* [Work item] Output each record exactly, with nothing omitted.
- - - -
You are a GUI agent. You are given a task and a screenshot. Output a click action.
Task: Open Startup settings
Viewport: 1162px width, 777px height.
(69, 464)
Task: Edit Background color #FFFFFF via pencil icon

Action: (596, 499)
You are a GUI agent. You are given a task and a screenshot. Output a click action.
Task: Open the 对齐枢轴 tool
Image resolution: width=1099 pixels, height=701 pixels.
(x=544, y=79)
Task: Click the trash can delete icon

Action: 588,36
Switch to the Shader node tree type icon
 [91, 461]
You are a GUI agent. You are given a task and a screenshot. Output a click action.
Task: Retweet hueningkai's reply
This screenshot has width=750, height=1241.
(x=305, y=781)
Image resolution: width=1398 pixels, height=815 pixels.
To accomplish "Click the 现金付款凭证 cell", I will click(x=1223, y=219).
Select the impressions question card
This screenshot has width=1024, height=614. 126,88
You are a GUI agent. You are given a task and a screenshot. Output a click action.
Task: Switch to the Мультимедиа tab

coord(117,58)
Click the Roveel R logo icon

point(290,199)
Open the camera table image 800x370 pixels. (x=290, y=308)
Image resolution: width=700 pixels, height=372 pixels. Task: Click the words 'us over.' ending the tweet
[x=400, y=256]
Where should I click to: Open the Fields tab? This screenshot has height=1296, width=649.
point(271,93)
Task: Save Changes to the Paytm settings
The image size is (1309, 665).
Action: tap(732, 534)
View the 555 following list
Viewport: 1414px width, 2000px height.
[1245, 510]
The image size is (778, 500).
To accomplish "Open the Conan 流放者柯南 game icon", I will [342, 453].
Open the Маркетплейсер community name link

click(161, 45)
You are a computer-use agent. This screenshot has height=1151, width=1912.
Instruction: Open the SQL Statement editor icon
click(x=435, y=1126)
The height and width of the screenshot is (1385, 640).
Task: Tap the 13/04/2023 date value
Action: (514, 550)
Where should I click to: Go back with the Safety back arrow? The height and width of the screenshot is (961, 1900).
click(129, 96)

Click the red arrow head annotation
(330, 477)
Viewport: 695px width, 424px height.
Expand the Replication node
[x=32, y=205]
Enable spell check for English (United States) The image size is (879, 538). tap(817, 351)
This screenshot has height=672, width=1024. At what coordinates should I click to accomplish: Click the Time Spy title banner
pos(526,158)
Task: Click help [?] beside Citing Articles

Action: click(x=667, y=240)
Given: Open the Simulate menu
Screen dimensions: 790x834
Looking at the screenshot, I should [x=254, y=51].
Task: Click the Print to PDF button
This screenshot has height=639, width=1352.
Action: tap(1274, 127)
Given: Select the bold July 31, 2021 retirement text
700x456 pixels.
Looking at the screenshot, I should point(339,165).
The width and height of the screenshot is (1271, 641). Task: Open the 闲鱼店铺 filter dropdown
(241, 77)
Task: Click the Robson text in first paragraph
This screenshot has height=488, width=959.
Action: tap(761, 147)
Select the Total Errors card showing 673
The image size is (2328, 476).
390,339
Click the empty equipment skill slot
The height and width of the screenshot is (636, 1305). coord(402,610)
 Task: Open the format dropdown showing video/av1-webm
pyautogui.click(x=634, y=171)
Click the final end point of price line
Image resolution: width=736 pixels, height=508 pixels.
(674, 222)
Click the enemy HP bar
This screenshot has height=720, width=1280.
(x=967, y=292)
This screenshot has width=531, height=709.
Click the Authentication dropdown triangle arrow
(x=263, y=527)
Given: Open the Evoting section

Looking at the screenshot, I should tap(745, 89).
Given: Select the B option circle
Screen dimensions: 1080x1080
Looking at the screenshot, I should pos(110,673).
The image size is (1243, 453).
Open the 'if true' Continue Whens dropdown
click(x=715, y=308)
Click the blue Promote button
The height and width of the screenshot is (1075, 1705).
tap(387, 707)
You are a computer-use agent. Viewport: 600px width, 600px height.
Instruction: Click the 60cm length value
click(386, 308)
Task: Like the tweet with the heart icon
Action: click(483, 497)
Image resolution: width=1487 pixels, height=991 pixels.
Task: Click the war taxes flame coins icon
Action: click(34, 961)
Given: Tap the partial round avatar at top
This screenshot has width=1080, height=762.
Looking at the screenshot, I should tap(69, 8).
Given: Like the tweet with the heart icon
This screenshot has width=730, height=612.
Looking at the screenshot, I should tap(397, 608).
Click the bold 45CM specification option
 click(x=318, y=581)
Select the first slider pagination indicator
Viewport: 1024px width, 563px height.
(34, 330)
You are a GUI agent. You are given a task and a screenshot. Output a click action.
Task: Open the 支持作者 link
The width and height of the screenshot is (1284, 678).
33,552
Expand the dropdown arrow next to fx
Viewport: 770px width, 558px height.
- - - -
* [Solution]
You are a GUI agent. You are given a task and a screenshot. Output a click action.
Task: Open Startup settings
Viewport: 1162px width, 777px height.
(69, 464)
Task: Edit Background color #FFFFFF via pencil icon

Action: (596, 499)
You are a GUI agent. You are given a task and a screenshot. Output a click action.
Task: Open the 对齐枢轴 tool
Image resolution: width=1099 pixels, height=701 pixels.
(x=544, y=79)
Task: Click the trash can delete icon

Action: 588,36
Switch to the Shader node tree type icon
 [91, 461]
You are a GUI agent. You are given a task and a screenshot. Output a click action.
Task: Retweet hueningkai's reply
This screenshot has width=750, height=1241.
(x=305, y=781)
Image resolution: width=1398 pixels, height=815 pixels.
To accomplish "Click the 现金付款凭证 cell", I will click(x=1223, y=219).
Select the impressions question card
This screenshot has width=1024, height=614. 126,88
You are a GUI agent. You are given a task and a screenshot. Output a click action.
Task: Switch to the Мультимедиа tab

coord(117,58)
Click the Roveel R logo icon

point(290,199)
Open the camera table image 800x370 pixels. (x=290, y=308)
Image resolution: width=700 pixels, height=372 pixels. Task: Click the words 'us over.' ending the tweet
[x=400, y=256]
Where should I click to: Open the Fields tab? This screenshot has height=1296, width=649.
point(271,93)
Task: Save Changes to the Paytm settings
The image size is (1309, 665).
Action: tap(732, 534)
View the 555 following list
Viewport: 1414px width, 2000px height.
[1245, 510]
The image size is (778, 500).
To accomplish "Open the Conan 流放者柯南 game icon", I will [342, 453].
Open the Маркетплейсер community name link

click(161, 45)
You are a computer-use agent. This screenshot has height=1151, width=1912.
Instruction: Open the SQL Statement editor icon
click(x=435, y=1126)
The height and width of the screenshot is (1385, 640).
Task: Tap the 13/04/2023 date value
Action: (514, 550)
Where should I click to: Go back with the Safety back arrow? The height and width of the screenshot is (961, 1900).
click(129, 96)

Click the red arrow head annotation
(330, 477)
Viewport: 695px width, 424px height.
Expand the Replication node
[x=32, y=205]
Enable spell check for English (United States) The image size is (879, 538). tap(817, 351)
This screenshot has height=672, width=1024. At what coordinates should I click to accomplish: Click the Time Spy title banner
pos(526,158)
Task: Click help [?] beside Citing Articles

Action: click(x=667, y=240)
Given: Open the Simulate menu
Screen dimensions: 790x834
Looking at the screenshot, I should [x=254, y=51].
Task: Click the Print to PDF button
This screenshot has height=639, width=1352.
Action: tap(1274, 127)
Given: Select the bold July 31, 2021 retirement text
700x456 pixels.
Looking at the screenshot, I should point(339,165).
The width and height of the screenshot is (1271, 641). Task: Open the 闲鱼店铺 filter dropdown
(241, 77)
Task: Click the Robson text in first paragraph
This screenshot has height=488, width=959.
Action: tap(761, 147)
Select the Total Errors card showing 673
The image size is (2328, 476).
390,339
Click the empty equipment skill slot
The height and width of the screenshot is (636, 1305). coord(402,610)
 Task: Open the format dropdown showing video/av1-webm
pyautogui.click(x=634, y=171)
Click the final end point of price line
Image resolution: width=736 pixels, height=508 pixels.
(674, 222)
Click the enemy HP bar
This screenshot has height=720, width=1280.
(x=967, y=292)
This screenshot has width=531, height=709.
Click the Authentication dropdown triangle arrow
(x=263, y=527)
Given: Open the Evoting section

Looking at the screenshot, I should tap(745, 89).
Given: Select the B option circle
Screen dimensions: 1080x1080
Looking at the screenshot, I should pos(110,673).
The image size is (1243, 453).
Open the 'if true' Continue Whens dropdown
click(x=715, y=308)
Click the blue Promote button
The height and width of the screenshot is (1075, 1705).
tap(387, 707)
You are a computer-use agent. Viewport: 600px width, 600px height.
Instruction: Click the 60cm length value
click(386, 308)
Task: Like the tweet with the heart icon
Action: click(483, 497)
Image resolution: width=1487 pixels, height=991 pixels.
Task: Click the war taxes flame coins icon
Action: click(34, 961)
Given: Tap the partial round avatar at top
This screenshot has width=1080, height=762.
Looking at the screenshot, I should tap(69, 8).
Given: Like the tweet with the heart icon
This screenshot has width=730, height=612.
Looking at the screenshot, I should tap(397, 608).
Click the bold 45CM specification option
 click(x=318, y=581)
Select the first slider pagination indicator
Viewport: 1024px width, 563px height.
(34, 330)
You are a GUI agent. You are given a task and a screenshot. Output a click action.
Task: Open the 支持作者 link
The width and height of the screenshot is (1284, 678).
33,552
Expand the dropdown arrow next to fx
Viewport: 770px width, 558px height.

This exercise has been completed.